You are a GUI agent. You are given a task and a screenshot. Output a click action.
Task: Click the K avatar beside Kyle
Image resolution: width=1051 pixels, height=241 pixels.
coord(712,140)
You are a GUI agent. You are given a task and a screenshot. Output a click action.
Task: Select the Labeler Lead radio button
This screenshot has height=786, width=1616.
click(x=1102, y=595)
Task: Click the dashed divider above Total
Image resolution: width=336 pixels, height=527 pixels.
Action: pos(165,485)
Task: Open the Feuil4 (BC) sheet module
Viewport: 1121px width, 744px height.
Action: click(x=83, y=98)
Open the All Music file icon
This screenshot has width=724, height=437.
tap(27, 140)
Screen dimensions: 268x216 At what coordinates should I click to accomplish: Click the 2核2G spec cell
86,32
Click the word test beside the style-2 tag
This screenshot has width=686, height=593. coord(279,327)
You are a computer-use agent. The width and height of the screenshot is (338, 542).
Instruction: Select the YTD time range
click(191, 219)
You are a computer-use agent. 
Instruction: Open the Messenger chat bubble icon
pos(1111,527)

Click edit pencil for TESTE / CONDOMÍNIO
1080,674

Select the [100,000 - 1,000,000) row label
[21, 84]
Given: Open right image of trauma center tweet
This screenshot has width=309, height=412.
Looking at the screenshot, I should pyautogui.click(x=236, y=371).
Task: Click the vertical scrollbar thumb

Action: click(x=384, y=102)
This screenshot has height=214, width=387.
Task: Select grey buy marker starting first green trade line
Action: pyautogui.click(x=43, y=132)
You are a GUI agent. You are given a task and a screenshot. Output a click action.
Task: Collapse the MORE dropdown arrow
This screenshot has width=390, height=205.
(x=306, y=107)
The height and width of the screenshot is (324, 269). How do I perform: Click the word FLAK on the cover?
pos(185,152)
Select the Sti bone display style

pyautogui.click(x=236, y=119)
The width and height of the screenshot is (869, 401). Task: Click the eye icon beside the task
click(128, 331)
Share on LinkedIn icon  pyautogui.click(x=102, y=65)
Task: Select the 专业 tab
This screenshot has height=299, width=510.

• _EXERCISE PROMPT_: Nothing but the lines from the one holding "The width and height of the screenshot is (869, 401)." through the last line of the data may be output, and each must match exactly.

• _RESULT FOR THIS TASK_:
The width and height of the screenshot is (869, 401). Task: Click the eye icon beside the task
click(128, 331)
Share on LinkedIn icon  pyautogui.click(x=102, y=65)
Task: Select the 专业 tab
This screenshot has height=299, width=510.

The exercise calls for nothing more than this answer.